▸ TASK ITEM: Nothing but the lines from the one with "Task: Choose the 1 / 1.1 / 1.1.1 list style" through the final line of the listing should appear in the answer, each copied exactly.

▸ DATA EXTRACT:
▼▼▼
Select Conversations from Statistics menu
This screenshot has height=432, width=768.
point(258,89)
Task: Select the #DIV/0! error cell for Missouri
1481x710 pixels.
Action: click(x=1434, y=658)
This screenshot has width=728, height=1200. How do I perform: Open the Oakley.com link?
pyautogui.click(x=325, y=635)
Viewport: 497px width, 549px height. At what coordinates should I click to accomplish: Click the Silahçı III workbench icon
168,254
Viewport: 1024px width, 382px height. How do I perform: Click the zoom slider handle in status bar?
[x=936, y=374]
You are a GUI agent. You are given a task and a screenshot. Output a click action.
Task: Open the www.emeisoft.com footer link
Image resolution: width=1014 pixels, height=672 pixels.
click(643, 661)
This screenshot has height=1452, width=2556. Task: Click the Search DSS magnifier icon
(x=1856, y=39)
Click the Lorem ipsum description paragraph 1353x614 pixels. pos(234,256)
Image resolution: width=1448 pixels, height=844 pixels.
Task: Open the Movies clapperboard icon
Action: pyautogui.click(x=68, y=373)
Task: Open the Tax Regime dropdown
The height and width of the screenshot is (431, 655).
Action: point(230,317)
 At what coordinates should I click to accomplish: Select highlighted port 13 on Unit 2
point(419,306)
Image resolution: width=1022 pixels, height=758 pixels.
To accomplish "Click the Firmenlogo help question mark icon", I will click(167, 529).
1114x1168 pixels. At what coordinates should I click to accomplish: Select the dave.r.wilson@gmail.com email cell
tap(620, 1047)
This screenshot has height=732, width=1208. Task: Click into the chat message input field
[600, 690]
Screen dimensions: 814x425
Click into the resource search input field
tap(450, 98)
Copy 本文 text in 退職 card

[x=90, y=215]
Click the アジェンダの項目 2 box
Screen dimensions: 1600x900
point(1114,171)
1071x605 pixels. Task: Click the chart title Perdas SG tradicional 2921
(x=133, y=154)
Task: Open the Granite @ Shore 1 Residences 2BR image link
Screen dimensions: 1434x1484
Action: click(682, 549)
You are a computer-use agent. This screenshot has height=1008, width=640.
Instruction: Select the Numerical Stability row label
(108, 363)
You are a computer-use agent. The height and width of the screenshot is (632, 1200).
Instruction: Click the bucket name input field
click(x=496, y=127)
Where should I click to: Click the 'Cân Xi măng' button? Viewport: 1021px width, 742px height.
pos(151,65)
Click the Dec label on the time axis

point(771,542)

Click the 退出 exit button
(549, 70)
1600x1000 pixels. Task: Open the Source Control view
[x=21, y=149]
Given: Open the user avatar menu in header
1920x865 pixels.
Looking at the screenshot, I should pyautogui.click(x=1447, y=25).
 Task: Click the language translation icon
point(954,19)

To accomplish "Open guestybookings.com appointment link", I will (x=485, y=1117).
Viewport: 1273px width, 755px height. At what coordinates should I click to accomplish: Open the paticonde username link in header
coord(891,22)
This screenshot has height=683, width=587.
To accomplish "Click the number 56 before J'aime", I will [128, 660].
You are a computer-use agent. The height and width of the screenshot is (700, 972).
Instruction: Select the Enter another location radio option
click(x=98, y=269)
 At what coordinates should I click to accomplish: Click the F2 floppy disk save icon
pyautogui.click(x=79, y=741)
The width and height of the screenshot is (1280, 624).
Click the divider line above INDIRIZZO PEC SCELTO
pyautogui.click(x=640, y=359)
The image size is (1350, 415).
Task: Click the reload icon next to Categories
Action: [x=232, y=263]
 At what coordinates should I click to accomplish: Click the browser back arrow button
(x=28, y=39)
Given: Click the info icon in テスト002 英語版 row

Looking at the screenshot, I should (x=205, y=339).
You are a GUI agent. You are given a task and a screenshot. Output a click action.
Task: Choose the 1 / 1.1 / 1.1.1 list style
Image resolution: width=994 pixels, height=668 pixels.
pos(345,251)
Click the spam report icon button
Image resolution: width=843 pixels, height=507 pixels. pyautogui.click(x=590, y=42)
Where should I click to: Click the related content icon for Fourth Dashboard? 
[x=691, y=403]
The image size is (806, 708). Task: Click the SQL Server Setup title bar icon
▲▲▲
▸ TASK ANSWER:
Task: Choose the 1 / 1.1 / 1.1.1 list style
Image resolution: width=994 pixels, height=668 pixels.
pos(345,251)
Click the spam report icon button
Image resolution: width=843 pixels, height=507 pixels. pyautogui.click(x=590, y=42)
Where should I click to: Click the related content icon for Fourth Dashboard? 
[x=691, y=403]
The image size is (806, 708). Task: Click the SQL Server Setup title bar icon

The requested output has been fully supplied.